“I sympathize with you in the inertia of mind in which you find yourself on account of the illness of your dear husband. Come, then, here is your cross… carry it well, you do not lack the skill, nor counsel, nor books, nor mind. God desires also that you should not lack courage.” –Bishop Camus to St. Louise de Marillac
Bishop Camus’s advice here is not just about St. Louise facing the cross of taking care of her husband. It is about her questioning herself regarding the situation she found herself. Louise de Marillac kept ruminating on her belief that the event was occurring because she did not go into a cloister in the first place, as she felt was her calling.
Inertia of mind is the inability to progress through a series of mental steps toward a goal. The mind is cloudy and unable to focus. This in turn fosters a feeling of incompetence and low self-regard. Short-term inertia can simply be a stress response but if it becomes chronic it can become a symptom of depression. For Louise, it became chronic.
Along with inertia of mind, St. Louise de Marillac also struggled with scruples (obsessive-compulsive over-thinking) and anxiety. According to Kathryn B. LaFleur, S.P. this “sensitive, anxious spirit would be with her for life,” meaning even after her mystical experience of the “Lumiere.”

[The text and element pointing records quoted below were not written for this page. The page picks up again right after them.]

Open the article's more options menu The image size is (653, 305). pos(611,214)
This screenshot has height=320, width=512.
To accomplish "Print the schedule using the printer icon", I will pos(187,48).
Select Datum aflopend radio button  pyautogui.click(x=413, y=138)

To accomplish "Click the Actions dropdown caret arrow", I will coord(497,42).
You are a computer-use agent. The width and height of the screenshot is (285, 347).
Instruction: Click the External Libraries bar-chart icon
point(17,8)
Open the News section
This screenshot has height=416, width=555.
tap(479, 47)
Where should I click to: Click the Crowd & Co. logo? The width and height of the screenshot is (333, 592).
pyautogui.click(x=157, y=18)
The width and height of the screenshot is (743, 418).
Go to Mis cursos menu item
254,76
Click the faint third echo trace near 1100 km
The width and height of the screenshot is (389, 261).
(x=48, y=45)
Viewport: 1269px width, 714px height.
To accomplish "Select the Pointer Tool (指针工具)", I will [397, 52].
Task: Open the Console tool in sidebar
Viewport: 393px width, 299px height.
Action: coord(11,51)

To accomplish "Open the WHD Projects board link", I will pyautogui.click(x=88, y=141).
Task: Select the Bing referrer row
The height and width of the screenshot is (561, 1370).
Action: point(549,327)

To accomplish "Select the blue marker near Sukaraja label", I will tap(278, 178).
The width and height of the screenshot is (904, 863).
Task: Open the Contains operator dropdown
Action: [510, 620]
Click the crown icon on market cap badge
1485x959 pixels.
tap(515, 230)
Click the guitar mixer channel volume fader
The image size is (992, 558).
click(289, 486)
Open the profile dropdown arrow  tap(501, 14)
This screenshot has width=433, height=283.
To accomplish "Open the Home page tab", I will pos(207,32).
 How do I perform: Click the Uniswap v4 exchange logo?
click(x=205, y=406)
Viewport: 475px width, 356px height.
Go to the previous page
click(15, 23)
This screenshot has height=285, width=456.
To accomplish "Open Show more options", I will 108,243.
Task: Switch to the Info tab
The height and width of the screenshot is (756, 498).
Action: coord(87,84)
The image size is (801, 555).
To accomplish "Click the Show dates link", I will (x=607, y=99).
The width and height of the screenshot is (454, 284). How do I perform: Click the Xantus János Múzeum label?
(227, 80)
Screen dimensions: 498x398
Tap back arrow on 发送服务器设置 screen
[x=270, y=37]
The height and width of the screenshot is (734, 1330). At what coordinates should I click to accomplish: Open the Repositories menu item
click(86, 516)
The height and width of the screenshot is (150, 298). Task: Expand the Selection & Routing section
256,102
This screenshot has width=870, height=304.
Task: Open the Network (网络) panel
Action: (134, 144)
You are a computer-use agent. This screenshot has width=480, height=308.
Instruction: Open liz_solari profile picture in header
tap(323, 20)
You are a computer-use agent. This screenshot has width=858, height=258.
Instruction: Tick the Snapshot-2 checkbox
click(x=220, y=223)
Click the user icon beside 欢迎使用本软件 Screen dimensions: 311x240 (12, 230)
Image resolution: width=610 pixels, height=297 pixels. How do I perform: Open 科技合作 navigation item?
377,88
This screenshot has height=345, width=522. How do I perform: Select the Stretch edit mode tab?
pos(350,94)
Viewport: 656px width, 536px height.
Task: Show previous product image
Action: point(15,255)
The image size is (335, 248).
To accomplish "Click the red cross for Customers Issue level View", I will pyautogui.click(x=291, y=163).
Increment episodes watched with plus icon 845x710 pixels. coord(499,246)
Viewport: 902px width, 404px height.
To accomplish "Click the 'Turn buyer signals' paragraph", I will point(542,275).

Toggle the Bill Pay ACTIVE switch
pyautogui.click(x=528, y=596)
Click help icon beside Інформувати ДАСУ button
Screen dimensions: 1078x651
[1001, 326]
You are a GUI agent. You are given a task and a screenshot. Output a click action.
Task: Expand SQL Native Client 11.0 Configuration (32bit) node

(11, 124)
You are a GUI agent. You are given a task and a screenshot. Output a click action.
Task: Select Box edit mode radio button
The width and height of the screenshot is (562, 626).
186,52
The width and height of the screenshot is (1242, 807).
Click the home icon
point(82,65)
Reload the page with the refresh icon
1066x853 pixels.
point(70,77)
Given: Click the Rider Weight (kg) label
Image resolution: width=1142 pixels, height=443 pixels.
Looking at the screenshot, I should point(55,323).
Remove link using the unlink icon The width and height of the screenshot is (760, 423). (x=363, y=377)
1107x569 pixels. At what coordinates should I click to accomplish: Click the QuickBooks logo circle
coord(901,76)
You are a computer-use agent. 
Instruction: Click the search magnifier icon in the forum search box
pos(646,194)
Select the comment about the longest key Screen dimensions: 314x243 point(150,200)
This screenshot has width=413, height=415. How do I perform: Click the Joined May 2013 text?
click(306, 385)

We tend to be awed with the mystical experiences given to some Saints but we need to remember that mystical experiences do not make a person holy. Courage, perseverance, and humility when dealing with illnesses, problems, and temperaments do.
It is lent. Let us carry our emotional crosses with courage. We, like St. Louise de Marillac, have skill, books, resource to counsel, and hopefully the determination to do so.
St. Louise de Marillac’s feast day is this Sunday, March 15.
Source: Louise de Marillac, A Light in the Darkness by Kathryn B. LaFleur, S.P. New City Press, 1996, pp. 36, 39; Picture is free domain, author unknown, Wikimedia.
This post is an edited version of a prior post.